Una de las herramientas más efectivas —y a la vez menos valoradas— en la planificación del entrenamiento es la semana de descarga, conocida también como deload week. Muchos atletas, sobre todo en etapas iniciales, la perciben como una pausa innecesaria o incluso como un retroceso. Sin embargo, en mi experiencia como coach, he comprobado que integrar descansos estratégicos dentro del ciclo de entrenamiento no solo favorece el rendimiento a largo plazo, sino que protege al cuerpo y la mente de los efectos acumulativos del esfuerzo continuo.

Una semana de descarga es un período planificado —usualmente de cinco a siete días— en el que se reduce deliberadamente la carga de entrenamiento. Esta disminución puede darse en la intensidad, el volumen o la frecuencia de las sesiones, y tiene como objetivo principal permitir que el cuerpo se recupere, que el sistema nervioso se restablezca y que la mente se oxigene. Es una estrategia proactiva, no reactiva: no se aplica cuando el cuerpo ya está al límite, sino para evitar que llegue a ese punto.
A lo largo de un ciclo de entrenamiento, el cuerpo acumula fatiga. Esta no siempre se manifiesta de inmediato, pero va afectando silenciosamente el sistema nervioso, las articulaciones, el sueño y la motivación.

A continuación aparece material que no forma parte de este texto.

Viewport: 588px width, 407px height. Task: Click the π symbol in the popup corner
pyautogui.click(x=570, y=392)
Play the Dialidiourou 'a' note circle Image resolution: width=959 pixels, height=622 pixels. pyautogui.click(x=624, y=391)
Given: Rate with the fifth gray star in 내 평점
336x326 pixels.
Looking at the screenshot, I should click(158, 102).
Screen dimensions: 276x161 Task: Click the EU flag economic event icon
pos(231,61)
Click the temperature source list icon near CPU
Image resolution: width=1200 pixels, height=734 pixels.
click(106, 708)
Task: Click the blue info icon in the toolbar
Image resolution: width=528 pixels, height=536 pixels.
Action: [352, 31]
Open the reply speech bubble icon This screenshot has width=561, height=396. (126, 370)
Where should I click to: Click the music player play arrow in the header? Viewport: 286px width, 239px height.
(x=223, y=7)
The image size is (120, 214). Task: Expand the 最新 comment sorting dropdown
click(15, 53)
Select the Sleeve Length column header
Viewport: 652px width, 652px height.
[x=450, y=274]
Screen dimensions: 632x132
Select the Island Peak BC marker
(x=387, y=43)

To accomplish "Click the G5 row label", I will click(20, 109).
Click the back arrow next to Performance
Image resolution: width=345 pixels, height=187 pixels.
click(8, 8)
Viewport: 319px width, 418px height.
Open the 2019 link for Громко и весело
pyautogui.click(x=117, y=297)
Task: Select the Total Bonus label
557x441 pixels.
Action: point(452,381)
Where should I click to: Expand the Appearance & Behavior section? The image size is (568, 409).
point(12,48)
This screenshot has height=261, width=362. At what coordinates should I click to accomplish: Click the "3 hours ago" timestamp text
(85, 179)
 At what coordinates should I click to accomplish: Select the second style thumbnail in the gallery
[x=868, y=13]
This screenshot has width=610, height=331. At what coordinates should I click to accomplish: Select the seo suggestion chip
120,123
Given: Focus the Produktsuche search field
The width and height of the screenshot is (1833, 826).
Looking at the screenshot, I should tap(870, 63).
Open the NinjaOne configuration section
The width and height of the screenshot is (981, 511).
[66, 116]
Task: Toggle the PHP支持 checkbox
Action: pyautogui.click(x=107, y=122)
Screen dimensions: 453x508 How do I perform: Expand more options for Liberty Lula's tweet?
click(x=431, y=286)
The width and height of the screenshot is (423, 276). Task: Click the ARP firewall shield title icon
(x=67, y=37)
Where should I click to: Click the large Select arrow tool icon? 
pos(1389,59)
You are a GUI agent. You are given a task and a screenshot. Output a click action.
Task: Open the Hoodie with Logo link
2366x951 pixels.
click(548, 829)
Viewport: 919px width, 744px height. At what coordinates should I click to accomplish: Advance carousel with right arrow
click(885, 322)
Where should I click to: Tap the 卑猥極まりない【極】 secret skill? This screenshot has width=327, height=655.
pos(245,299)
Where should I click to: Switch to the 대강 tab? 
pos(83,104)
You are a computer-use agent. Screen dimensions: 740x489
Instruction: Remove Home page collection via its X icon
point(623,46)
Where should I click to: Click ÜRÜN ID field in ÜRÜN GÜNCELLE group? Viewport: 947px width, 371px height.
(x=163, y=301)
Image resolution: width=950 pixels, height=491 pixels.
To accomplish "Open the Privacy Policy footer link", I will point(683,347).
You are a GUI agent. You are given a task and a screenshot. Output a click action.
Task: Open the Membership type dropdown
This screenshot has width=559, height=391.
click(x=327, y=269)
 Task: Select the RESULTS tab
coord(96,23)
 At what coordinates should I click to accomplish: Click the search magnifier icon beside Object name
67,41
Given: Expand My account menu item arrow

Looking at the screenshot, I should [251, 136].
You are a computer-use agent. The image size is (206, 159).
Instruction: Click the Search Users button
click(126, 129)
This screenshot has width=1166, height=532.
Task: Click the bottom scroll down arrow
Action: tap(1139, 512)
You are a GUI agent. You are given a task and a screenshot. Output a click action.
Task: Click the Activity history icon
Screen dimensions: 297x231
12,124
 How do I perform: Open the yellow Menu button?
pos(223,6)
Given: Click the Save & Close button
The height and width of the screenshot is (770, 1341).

Cuando no se planifican pausas regenerativas, el rendimiento comienza a disminuir, aparecen molestias persistentes, el descanso nocturno se ve alterado y la sensación de estancamiento se vuelve recurrente. En ese contexto, la semana de descarga actúa como un reinicio físico y mental que permite al atleta adaptarse mejor, avanzar con mayor eficiencia y prolongar su rendimiento en el tiempo.
Existen distintas formas de aplicar una semana de descarga, según las necesidades del atleta y el objetivo del entrenamiento. Algunas de las más efectivas son:
- Reducir el volumen de trabajo: hacer menos series, repeticiones o eliminar ejercicios accesorios.
- Disminuir la intensidad: utilizar cargas más livianas, en torno al 50-60 % del 1RM.
- Bajar la frecuencia: entrenar menos días en la semana o acortar la duración de las sesiones.
- Cambiar el foco: dedicar más tiempo a la movilidad, al trabajo técnico, a la respiración o a la activación del core.
En mis programas, las semanas de descarga aparecen aproximadamente cada cuatro a seis semanas, dependiendo del nivel del atleta, su historial de entrenamiento y su respuesta a la carga. En deportistas avanzados, suelo emplear microciclos de recuperación activa, que permiten mantener la estructura de trabajo con menor intensidad. En el caso de principiantes o personas con menor experiencia, prefiero reducir el volumen pero conservar cierta intensidad, para no afectar la adherencia ni generar una desconexión emocional con el proceso.
También aprovecho estos períodos para revisar objetivos, ajustar la técnica de los ejercicios y trabajar en aspectos mentales que suelen pasar desapercibidos en la vorágine del entrenamiento intenso. No es raro que, tras una buena semana de descarga, el atleta regrese con más fuerza, mayor claridad y una actitud renovada.
A pesar de sus beneficios, hay errores frecuentes que pueden anular su efectividad. Entre los más comunes se encuentran:
- Saltarse la descarga por miedo a perder lo ganado, cuando en realidad es una inversión en sostenibilidad.
- Usarla solo como respuesta al agotamiento extremo, en lugar de integrarla de forma preventiva.
- Reemplazarla por sesiones experimentales intensas “porque hay tiempo libre”, anulando su propósito real.
- No explicarle al atleta el valor de la descarga, lo que puede llevar a desmotivación o incomprensión.
Los efectos positivos de una semana de descarga bien implementada son evidentes: mejora la calidad del sueño, disminuye el dolor muscular, incrementa la energía en las sesiones posteriores y renueva el compromiso emocional del atleta con su proceso. Pero, más allá de los beneficios inmediatos, lo más importante es lo que permite a largo plazo: continuidad, progreso sostenido y mayor tolerancia al entrenamiento.
Porque entrenar con inteligencia no es hacerlo siempre más fuerte, sino hacerlo mejor. La verdadera constancia se construye sabiendo cuándo acelerar… y cuándo aflojar. La semana de descarga no es un retroceso: es una pausa consciente que impulsa el siguiente salto de calidad.